▶ [What you will do] Print out every record exactly as it appears.

Exercise input below:

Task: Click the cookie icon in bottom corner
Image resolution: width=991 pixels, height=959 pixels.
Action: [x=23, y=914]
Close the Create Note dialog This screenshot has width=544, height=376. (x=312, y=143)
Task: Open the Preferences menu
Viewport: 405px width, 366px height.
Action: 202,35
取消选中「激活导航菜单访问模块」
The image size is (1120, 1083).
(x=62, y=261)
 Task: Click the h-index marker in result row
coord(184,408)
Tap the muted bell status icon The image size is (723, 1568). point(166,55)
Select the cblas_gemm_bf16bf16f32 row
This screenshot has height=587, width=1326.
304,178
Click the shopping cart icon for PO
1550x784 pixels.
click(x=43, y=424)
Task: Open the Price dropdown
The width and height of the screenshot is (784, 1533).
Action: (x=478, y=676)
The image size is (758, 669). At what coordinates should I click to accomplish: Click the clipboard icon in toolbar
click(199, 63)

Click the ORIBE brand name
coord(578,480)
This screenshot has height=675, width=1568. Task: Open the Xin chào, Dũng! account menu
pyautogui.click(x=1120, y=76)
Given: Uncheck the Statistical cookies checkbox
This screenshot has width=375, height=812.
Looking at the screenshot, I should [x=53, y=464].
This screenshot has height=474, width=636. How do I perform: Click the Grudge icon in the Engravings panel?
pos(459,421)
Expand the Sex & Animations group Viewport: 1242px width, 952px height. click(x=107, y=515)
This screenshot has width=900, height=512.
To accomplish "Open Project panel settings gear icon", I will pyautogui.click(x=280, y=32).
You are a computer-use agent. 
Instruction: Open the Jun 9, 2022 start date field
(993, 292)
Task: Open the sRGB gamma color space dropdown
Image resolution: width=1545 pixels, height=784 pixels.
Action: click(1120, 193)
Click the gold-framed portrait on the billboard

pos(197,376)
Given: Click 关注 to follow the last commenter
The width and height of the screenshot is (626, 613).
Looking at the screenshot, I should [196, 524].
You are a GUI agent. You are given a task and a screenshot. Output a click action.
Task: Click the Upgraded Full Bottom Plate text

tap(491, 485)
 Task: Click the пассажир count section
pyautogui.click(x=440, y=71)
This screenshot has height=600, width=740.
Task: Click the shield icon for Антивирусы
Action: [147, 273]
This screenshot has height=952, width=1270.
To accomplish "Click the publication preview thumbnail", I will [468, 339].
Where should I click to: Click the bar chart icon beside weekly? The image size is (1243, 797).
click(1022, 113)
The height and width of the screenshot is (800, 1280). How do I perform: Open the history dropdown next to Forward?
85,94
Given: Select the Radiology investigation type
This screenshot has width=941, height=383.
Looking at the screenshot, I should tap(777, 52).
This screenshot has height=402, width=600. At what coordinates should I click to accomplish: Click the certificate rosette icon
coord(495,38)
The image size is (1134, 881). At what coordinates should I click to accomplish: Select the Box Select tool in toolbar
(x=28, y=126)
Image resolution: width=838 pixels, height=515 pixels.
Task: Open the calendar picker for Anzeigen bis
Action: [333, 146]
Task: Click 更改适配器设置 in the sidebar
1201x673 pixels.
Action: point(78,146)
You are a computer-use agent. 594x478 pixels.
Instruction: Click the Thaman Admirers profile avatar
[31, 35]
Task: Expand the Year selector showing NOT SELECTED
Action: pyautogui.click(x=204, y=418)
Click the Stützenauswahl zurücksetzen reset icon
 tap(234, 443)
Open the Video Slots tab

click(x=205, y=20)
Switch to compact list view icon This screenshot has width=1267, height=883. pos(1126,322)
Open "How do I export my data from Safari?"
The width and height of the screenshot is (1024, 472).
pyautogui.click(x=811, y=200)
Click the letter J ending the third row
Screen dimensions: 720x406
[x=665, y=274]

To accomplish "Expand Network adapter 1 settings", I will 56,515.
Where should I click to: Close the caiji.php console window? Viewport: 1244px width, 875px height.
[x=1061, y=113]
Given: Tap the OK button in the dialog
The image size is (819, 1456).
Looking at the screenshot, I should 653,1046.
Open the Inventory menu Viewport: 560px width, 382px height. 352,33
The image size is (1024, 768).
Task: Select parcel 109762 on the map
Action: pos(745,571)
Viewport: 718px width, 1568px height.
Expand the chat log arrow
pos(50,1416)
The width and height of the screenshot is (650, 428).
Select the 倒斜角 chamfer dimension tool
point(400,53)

End of Exercise input.

▶ [Solution to this task]
Task: Click the cookie icon in bottom corner
Image resolution: width=991 pixels, height=959 pixels.
Action: [x=23, y=914]
Close the Create Note dialog This screenshot has width=544, height=376. (x=312, y=143)
Task: Open the Preferences menu
Viewport: 405px width, 366px height.
Action: 202,35
取消选中「激活导航菜单访问模块」
The image size is (1120, 1083).
(x=62, y=261)
 Task: Click the h-index marker in result row
coord(184,408)
Tap the muted bell status icon The image size is (723, 1568). point(166,55)
Select the cblas_gemm_bf16bf16f32 row
This screenshot has height=587, width=1326.
304,178
Click the shopping cart icon for PO
1550x784 pixels.
click(x=43, y=424)
Task: Open the Price dropdown
The width and height of the screenshot is (784, 1533).
Action: (x=478, y=676)
The image size is (758, 669). At what coordinates should I click to accomplish: Click the clipboard icon in toolbar
click(199, 63)

Click the ORIBE brand name
coord(578,480)
This screenshot has height=675, width=1568. Task: Open the Xin chào, Dũng! account menu
pyautogui.click(x=1120, y=76)
Given: Uncheck the Statistical cookies checkbox
This screenshot has width=375, height=812.
Looking at the screenshot, I should [x=53, y=464].
This screenshot has height=474, width=636. How do I perform: Click the Grudge icon in the Engravings panel?
pos(459,421)
Expand the Sex & Animations group Viewport: 1242px width, 952px height. click(x=107, y=515)
This screenshot has width=900, height=512.
To accomplish "Open Project panel settings gear icon", I will pyautogui.click(x=280, y=32).
You are a computer-use agent. 
Instruction: Open the Jun 9, 2022 start date field
(993, 292)
Task: Open the sRGB gamma color space dropdown
Image resolution: width=1545 pixels, height=784 pixels.
Action: click(1120, 193)
Click the gold-framed portrait on the billboard

pos(197,376)
Given: Click 关注 to follow the last commenter
The width and height of the screenshot is (626, 613).
Looking at the screenshot, I should [196, 524].
You are a GUI agent. You are given a task and a screenshot. Output a click action.
Task: Click the Upgraded Full Bottom Plate text

tap(491, 485)
 Task: Click the пассажир count section
pyautogui.click(x=440, y=71)
This screenshot has height=600, width=740.
Task: Click the shield icon for Антивирусы
Action: [147, 273]
This screenshot has height=952, width=1270.
To accomplish "Click the publication preview thumbnail", I will [468, 339].
Where should I click to: Click the bar chart icon beside weekly? The image size is (1243, 797).
click(1022, 113)
The height and width of the screenshot is (800, 1280). How do I perform: Open the history dropdown next to Forward?
85,94
Given: Select the Radiology investigation type
This screenshot has width=941, height=383.
Looking at the screenshot, I should tap(777, 52).
This screenshot has height=402, width=600. At what coordinates should I click to accomplish: Click the certificate rosette icon
coord(495,38)
The image size is (1134, 881). At what coordinates should I click to accomplish: Select the Box Select tool in toolbar
(x=28, y=126)
Image resolution: width=838 pixels, height=515 pixels.
Task: Open the calendar picker for Anzeigen bis
Action: [333, 146]
Task: Click 更改适配器设置 in the sidebar
1201x673 pixels.
Action: point(78,146)
You are a computer-use agent. 594x478 pixels.
Instruction: Click the Thaman Admirers profile avatar
[31, 35]
Task: Expand the Year selector showing NOT SELECTED
Action: pyautogui.click(x=204, y=418)
Click the Stützenauswahl zurücksetzen reset icon
 tap(234, 443)
Open the Video Slots tab

click(x=205, y=20)
Switch to compact list view icon This screenshot has width=1267, height=883. pos(1126,322)
Open "How do I export my data from Safari?"
The width and height of the screenshot is (1024, 472).
pyautogui.click(x=811, y=200)
Click the letter J ending the third row
Screen dimensions: 720x406
[x=665, y=274]

To accomplish "Expand Network adapter 1 settings", I will 56,515.
Where should I click to: Close the caiji.php console window? Viewport: 1244px width, 875px height.
[x=1061, y=113]
Given: Tap the OK button in the dialog
The image size is (819, 1456).
Looking at the screenshot, I should 653,1046.
Open the Inventory menu Viewport: 560px width, 382px height. 352,33
The image size is (1024, 768).
Task: Select parcel 109762 on the map
Action: pos(745,571)
Viewport: 718px width, 1568px height.
Expand the chat log arrow
pos(50,1416)
The width and height of the screenshot is (650, 428).
Select the 倒斜角 chamfer dimension tool
point(400,53)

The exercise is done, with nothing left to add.